What are your favorite artists in this “piano genre”?
That’s a though one! Nils Frahm, Yann Tiersen, Wim Mertens,… So many to choose from!
Is there one song which you play over and over again as soon as you sit down by a piano? Your own or someone else’s?
I actually don’t play it that much, but ‘Melodie’ op.47 nr.3 from Lyric Pieces by Grieg is very often in my head. I am classically trained and I love the repertoire of Bach (Das Wohltemperierte Klavier) and Chopin. Their music I do play over and over again.
What rules (in making music) needs to be broken?
Making music has no rules, nothing needs to be broken. There should be no boundaries, just let the music make itself. Don’t force it!

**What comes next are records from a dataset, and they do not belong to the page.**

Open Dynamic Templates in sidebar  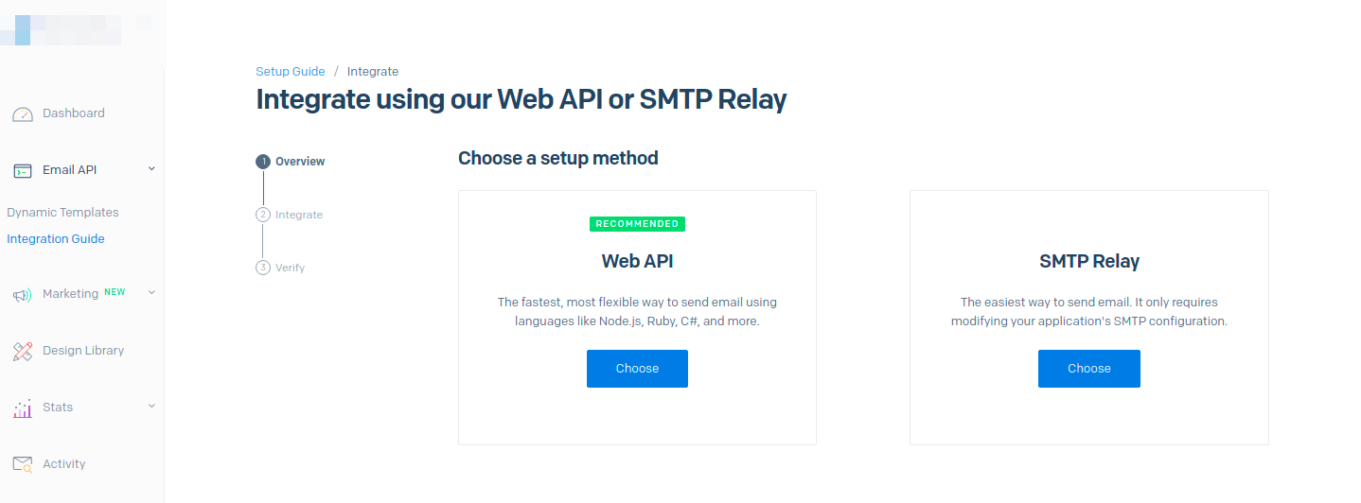tap(62, 213)
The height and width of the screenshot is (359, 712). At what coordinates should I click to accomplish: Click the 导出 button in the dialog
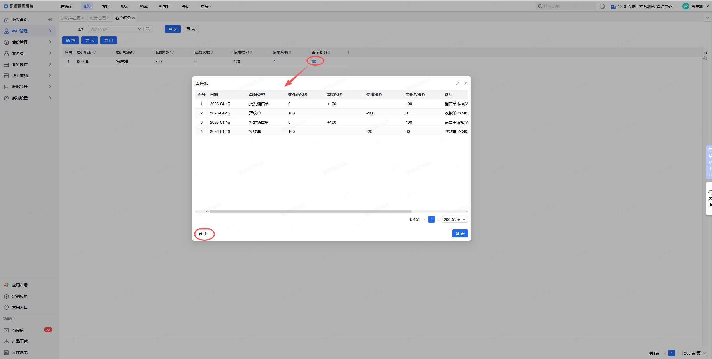click(203, 233)
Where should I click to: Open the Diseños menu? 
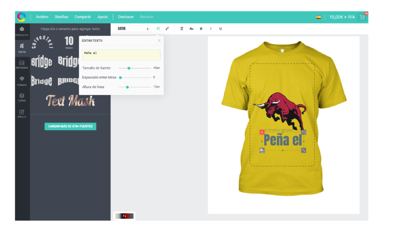click(x=61, y=17)
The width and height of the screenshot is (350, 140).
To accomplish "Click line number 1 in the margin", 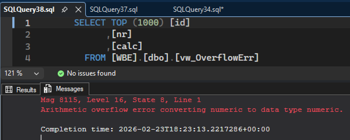I will [27, 23].
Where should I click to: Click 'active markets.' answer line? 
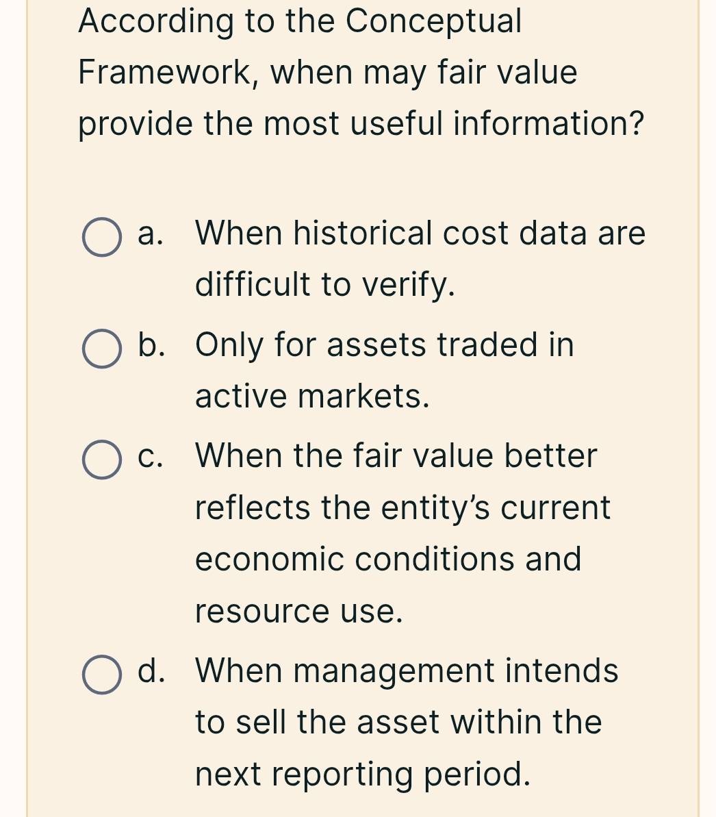(x=313, y=396)
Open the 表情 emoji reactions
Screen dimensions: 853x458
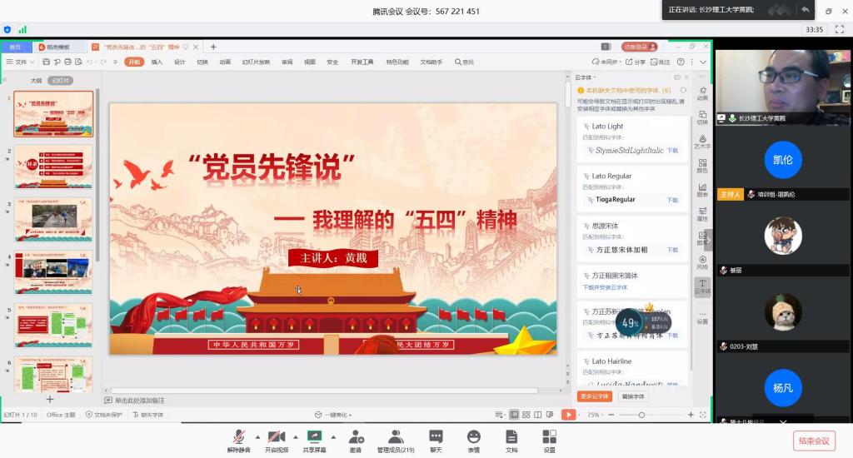point(473,436)
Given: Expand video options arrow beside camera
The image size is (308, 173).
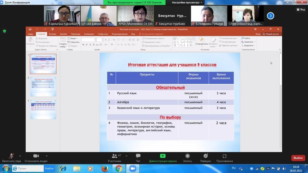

How do you record your music?
I record my own music, in my own music room. It’s not a real studio, but it was built with creating a nice sound in mind. A lot of wood to make it sound natural, a high ceiling so the sound can take flight,…
Whats your take on sampled instruments?
I used to look at it as cheating, but that has dramatically changed over the years. In the end it comes down to this: If you like the music and how it sounds, it’s not important how it is made. A real piano is a joy to play, but if the recording requires samples to sound good, then by all means: go right ahead. I absolutely love to play music for an audience, so I really need a nice sounding instrument, with strings and wood to inspire me.
Anything else you want to share?
I prefer older instruments (with flaws and everything) because they already have a story. I love the discovery and where the instrument takes me. Making music, for me anyway, is combination of the one who plays it (the musician), the piece (composition) and the instrument it is played on. I play differently on each piano.
The last question is asked by my 6 year old son:
Where do all your songs come from?
I don’t really consider them MY songs. It’s just music that happens to pass through my fingers. I’m the lucky one to discover them!
Thank you very much for participating in my Behind the piano series Florejan!